- **Work to be completed**: Copy the part of the listing that opens with the line containing "816x613 pixels. How" and runs to the end of the listing, leaving out the pictures.

- **Record list**:
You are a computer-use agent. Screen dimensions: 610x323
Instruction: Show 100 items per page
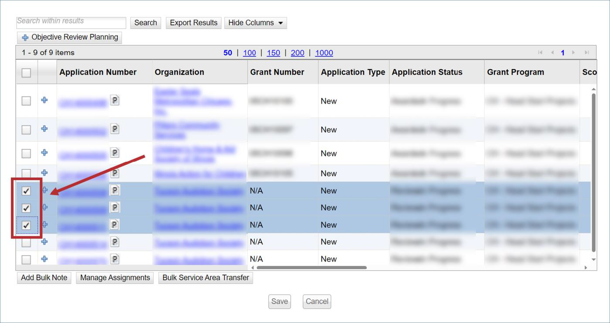tap(249, 53)
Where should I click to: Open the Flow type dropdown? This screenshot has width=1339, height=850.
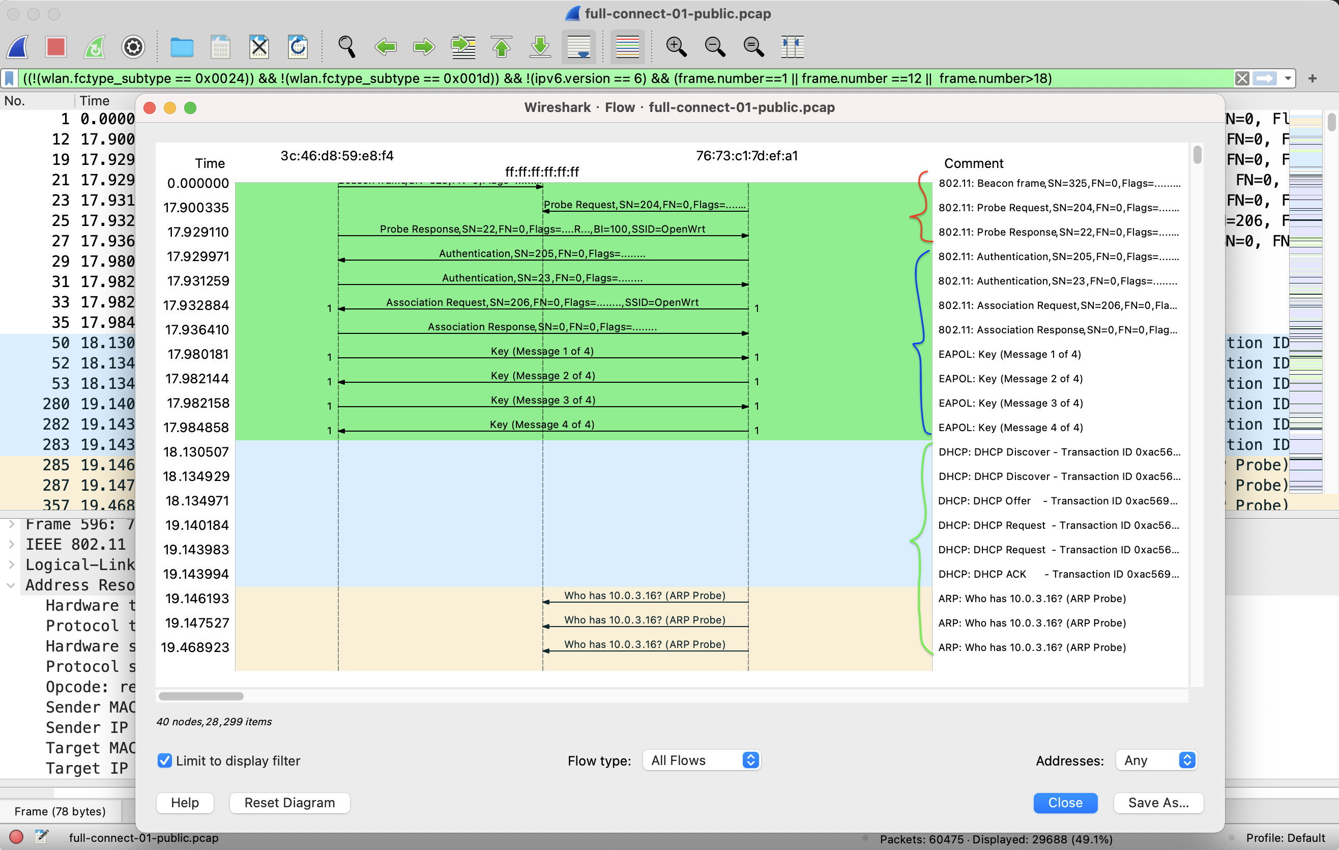point(702,760)
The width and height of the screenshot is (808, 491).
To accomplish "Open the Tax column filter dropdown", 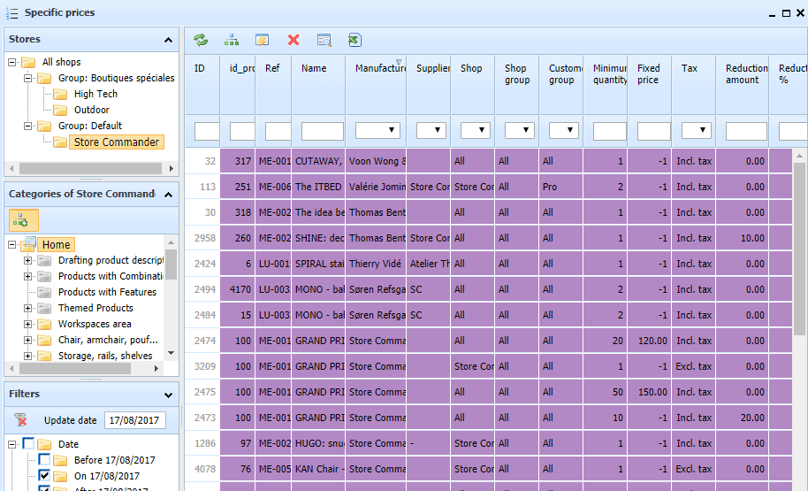I will [x=697, y=130].
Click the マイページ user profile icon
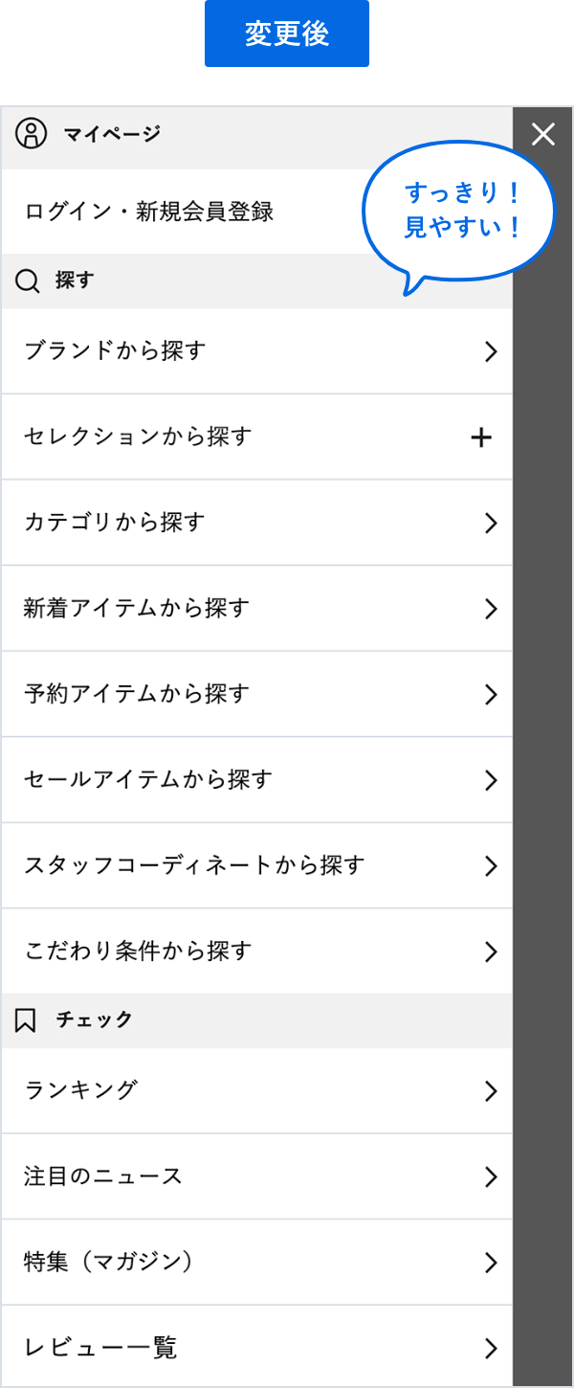Image resolution: width=574 pixels, height=1388 pixels. (x=31, y=134)
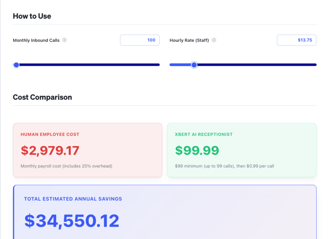329x239 pixels.
Task: Click the Hourly Rate slider handle
Action: tap(194, 65)
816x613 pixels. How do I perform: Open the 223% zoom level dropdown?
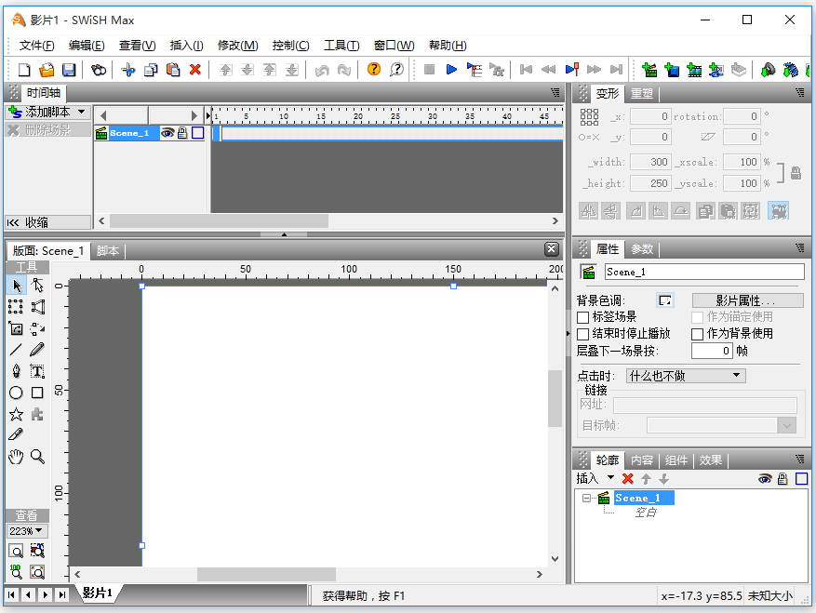tap(26, 531)
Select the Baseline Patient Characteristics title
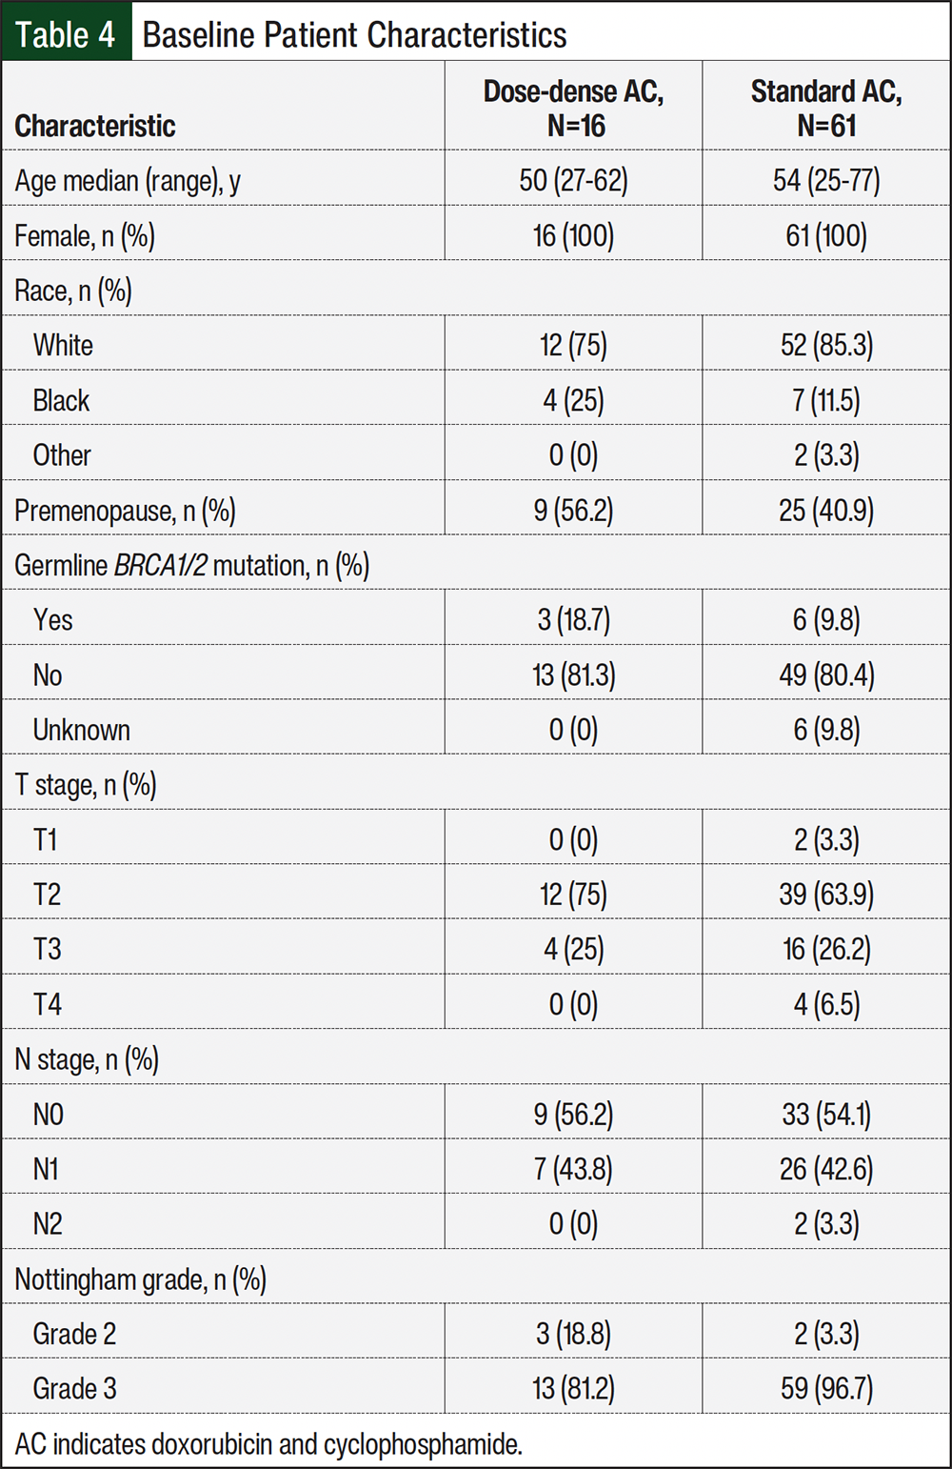This screenshot has width=952, height=1469. 354,35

- **Solution to this task**:
816x613 pixels. How do I perform: Open the 223% zoom level dropdown?
tap(26, 531)
Select the Baseline Patient Characteristics title
This screenshot has width=952, height=1469. 354,35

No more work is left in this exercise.